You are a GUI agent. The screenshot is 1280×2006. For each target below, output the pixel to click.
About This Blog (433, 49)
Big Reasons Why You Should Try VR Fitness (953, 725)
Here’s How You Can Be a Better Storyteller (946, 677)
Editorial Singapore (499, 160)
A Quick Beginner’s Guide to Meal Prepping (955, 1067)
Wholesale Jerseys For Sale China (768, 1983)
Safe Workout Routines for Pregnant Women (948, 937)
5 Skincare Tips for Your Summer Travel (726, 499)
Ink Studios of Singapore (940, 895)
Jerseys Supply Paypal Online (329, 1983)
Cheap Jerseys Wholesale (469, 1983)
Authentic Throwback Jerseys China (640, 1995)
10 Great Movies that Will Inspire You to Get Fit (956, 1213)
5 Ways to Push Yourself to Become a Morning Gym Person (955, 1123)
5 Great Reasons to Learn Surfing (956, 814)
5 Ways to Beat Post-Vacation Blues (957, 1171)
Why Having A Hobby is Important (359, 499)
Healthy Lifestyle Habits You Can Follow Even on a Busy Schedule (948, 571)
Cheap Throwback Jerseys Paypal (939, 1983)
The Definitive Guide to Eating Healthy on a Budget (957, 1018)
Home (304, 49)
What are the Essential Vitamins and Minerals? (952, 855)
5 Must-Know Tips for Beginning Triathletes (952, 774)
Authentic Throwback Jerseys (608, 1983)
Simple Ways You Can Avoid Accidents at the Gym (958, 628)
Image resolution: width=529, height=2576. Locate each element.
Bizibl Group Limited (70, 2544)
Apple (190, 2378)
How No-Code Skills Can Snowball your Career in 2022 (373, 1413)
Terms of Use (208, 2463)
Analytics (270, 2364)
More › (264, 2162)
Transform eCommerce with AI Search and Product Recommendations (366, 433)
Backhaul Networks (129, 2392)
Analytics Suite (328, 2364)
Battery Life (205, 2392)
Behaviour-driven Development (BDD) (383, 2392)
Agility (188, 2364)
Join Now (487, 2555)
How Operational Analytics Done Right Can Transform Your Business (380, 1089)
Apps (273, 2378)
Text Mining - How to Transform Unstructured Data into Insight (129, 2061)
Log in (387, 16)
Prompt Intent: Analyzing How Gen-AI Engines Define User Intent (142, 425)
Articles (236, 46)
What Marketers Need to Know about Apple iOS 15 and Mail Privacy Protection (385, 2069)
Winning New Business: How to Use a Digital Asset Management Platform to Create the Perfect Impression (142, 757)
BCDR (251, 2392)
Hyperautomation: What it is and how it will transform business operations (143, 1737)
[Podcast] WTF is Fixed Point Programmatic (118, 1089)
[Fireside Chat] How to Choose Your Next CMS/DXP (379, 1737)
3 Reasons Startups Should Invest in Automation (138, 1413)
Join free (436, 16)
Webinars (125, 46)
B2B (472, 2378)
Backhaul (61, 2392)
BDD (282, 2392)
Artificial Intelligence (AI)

■ ■ ■ ■

§ **DIRECTIONS**:
When you retype the entries above, keep every line identical to the source.

§ **EXERCISE ANSWER**:
You are a GUI agent. The screenshot is 1280×2006. For each target below, output the pixel to click.
About This Blog (433, 49)
Big Reasons Why You Should Try VR Fitness (953, 725)
Here’s How You Can Be a Better Storyteller (946, 677)
Editorial Singapore (499, 160)
A Quick Beginner’s Guide to Meal Prepping (955, 1067)
Wholesale Jerseys For Sale China (768, 1983)
Safe Workout Routines for Pregnant Women (948, 937)
5 Skincare Tips for Your Summer Travel (726, 499)
Ink Studios of Singapore (940, 895)
Jerseys Supply Paypal Online (329, 1983)
Cheap Jerseys Wholesale (469, 1983)
Authentic Throwback Jerseys China (640, 1995)
10 Great Movies that Will Inspire You to Get Fit (956, 1213)
5 Ways to Push Yourself to Become a Morning Gym Person (955, 1123)
5 Great Reasons to Learn Surfing (956, 814)
5 Ways to Beat Post-Vacation Blues (957, 1171)
Why Having A Hobby is Important (359, 499)
Healthy Lifestyle Habits You Can Follow Even on a Busy Schedule (948, 571)
Cheap Throwback Jerseys Paypal (939, 1983)
The Definitive Guide to Eating Healthy on a Budget (957, 1018)
Home (304, 49)
What are the Essential Vitamins and Minerals? (952, 855)
5 Must-Know Tips for Beginning Triathletes (952, 774)
Authentic Throwback Jerseys (608, 1983)
Simple Ways You Can Avoid Accidents at the Gym (958, 628)
Image resolution: width=529, height=2576. Locate each element.
Bizibl Group Limited (70, 2544)
Apple (190, 2378)
How No-Code Skills Can Snowball your Career in 2022 (373, 1413)
Terms of Use (208, 2463)
Analytics (270, 2364)
More › (264, 2162)
Transform eCommerce with AI Search and Product Recommendations (366, 433)
Backhaul Networks (129, 2392)
Analytics Suite (328, 2364)
Battery Life (205, 2392)
Behaviour-driven Development (BDD) (383, 2392)
Agility (188, 2364)
Join Now (487, 2555)
How Operational Analytics Done Right Can Transform Your Business (380, 1089)
Apps (273, 2378)
Text Mining - How to Transform Unstructured Data into Insight (129, 2061)
Log in (387, 16)
Prompt Intent: Analyzing How Gen-AI Engines Define User Intent (142, 425)
Articles (236, 46)
What Marketers Need to Know about Apple iOS 15 and Mail Privacy Protection (385, 2069)
Winning New Business: How to Use a Digital Asset Management Platform to Create the Perfect Impression (142, 757)
BCDR (251, 2392)
Hyperautomation: What it is and how it will transform business operations (143, 1737)
[Podcast] WTF is Fixed Point Programmatic (118, 1089)
[Fireside Chat] How to Choose Your Next CMS/DXP (379, 1737)
3 Reasons Startups Should Invest in Automation (138, 1413)
Join free (436, 16)
Webinars (125, 46)
B2B (472, 2378)
Backhaul (61, 2392)
BDD (282, 2392)
Artificial Intelligence (AI)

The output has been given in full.